--- DOCUMENT SEGMENT ---
Typical megastructures that could hypothetically be produced by astroengineering include Dyson spheres, ringworlds, Alderson disks, Banks' Orbitals, Matrioshka brains, stellar engines such as Shkadov thrusters, and other artifacts produced by Type II and Type III civilizations on the Kardashev scale.

In a 2005 paper, Luc Arnold proposed a means of detecting smaller, though still megascale, artifacts from their distinctive transit light curve signature.[1]

Some applications are becoming more relevant to our time period as advances in technology progress. Astroengineering projects like orbital towers (or orbital elevators) are becoming more technically feasible due to such technological advances.[2]

It was suggested that an advanced civilization could use a pulsar for signalling through the modulation of its light curve.[3] Such an application would require construction of a large scale structure (modulator) around the pulsar. Possible observable effects are missing pulses and an increase in thermal radiation due to the secondary emission from the modulator. Missing pulses (pulse nulling) has been observed in many pulsars and is usually attributed to natural phenomena.[4] However, a statistical study of the missing pulse sequences revealed that nulling is not random in many pulsars.[5] This poses a problem of distinguishing the natural modulation from artificial one.

Changing the cycle parameters of variable stars (Cepheids) is theoretically possible by firing a high-energy neutrino beam into the star's core. This effect can be used as a way to transmit information and create "galactic Internet".[6][7] The rate of transmission is very slow, though, about 180 bits per year.

Limiting factors

Resources is the one of the limiting factors preventing advances in astroengineering. Since astroengineering revolves around creating megastructures that could be millions of kilometers long, obtaining materials would require more than Earth's resources.
--- DATA LINES ---
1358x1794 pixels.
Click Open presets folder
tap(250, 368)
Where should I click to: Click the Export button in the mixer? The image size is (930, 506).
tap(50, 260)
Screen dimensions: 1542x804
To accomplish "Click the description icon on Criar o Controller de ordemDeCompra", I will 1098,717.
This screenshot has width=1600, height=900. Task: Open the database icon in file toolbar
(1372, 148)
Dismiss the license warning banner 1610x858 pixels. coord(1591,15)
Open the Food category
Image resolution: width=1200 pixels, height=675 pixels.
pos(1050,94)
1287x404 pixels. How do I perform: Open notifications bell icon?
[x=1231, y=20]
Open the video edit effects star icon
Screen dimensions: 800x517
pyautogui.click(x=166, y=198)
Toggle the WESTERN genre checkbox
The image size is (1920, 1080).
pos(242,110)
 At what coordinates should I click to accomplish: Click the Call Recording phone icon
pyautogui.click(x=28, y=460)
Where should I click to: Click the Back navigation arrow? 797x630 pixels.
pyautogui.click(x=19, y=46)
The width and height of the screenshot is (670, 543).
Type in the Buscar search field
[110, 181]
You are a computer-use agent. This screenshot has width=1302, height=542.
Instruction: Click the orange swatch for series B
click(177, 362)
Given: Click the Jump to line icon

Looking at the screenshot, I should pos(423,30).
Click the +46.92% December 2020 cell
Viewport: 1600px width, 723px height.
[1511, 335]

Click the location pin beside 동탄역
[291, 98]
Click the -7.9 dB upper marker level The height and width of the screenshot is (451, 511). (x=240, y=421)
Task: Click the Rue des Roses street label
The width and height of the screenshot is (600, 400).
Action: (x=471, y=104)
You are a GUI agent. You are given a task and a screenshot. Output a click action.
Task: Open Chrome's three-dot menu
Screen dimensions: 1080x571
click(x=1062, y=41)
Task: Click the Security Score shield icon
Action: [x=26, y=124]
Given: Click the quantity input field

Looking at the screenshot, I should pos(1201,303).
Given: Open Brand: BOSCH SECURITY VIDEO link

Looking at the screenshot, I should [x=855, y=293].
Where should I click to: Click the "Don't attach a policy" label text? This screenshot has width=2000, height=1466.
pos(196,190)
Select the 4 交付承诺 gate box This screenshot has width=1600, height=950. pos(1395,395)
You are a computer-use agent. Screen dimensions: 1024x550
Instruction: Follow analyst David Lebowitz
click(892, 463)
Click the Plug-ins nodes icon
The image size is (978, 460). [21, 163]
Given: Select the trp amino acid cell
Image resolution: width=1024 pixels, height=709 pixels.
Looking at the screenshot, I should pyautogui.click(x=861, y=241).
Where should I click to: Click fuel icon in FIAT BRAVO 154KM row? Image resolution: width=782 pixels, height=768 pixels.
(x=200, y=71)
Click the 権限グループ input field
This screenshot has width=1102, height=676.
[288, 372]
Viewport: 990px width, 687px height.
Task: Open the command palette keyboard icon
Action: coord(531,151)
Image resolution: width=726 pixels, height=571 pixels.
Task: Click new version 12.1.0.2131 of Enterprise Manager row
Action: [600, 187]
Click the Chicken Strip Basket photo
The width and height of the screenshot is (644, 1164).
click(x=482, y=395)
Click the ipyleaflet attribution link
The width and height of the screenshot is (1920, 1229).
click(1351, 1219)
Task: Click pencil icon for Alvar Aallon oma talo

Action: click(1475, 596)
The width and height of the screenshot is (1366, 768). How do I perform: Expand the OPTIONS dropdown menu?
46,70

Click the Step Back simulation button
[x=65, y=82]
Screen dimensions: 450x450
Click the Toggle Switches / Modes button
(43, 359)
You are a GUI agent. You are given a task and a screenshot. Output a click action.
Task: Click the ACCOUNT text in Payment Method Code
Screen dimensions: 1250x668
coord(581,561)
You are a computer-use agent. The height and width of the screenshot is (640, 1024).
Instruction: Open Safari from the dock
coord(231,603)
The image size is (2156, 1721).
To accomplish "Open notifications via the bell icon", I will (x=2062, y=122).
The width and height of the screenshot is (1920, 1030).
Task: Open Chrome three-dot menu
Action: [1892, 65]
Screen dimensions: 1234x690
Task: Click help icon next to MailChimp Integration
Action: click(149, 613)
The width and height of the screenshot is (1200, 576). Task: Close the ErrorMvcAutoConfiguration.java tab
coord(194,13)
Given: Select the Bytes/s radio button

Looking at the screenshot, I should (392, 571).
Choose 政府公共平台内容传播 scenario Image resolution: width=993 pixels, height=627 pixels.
---
WRITTEN INSTRUCTION 1
From the astroengineering passage, return the span between "Changing the cycle" and "bits per year.", inclusive, copied word for word.
WRITTEN INSTRUCTION 2
According to the astroengineering passage, what is the rate of transmission when Cepheid variable stars are used to send information?

CORRECT OUTPUT 1
Changing the cycle parameters of variable stars (Cepheids) is theoretically possible by firing a high-energy neutrino beam into the star's core. This effect can be used as a way to transmit information and create "galactic Internet".[6][7] The rate of transmission is very slow, though, about 180 bits per year.

CORRECT OUTPUT 2
About 180 bits per year.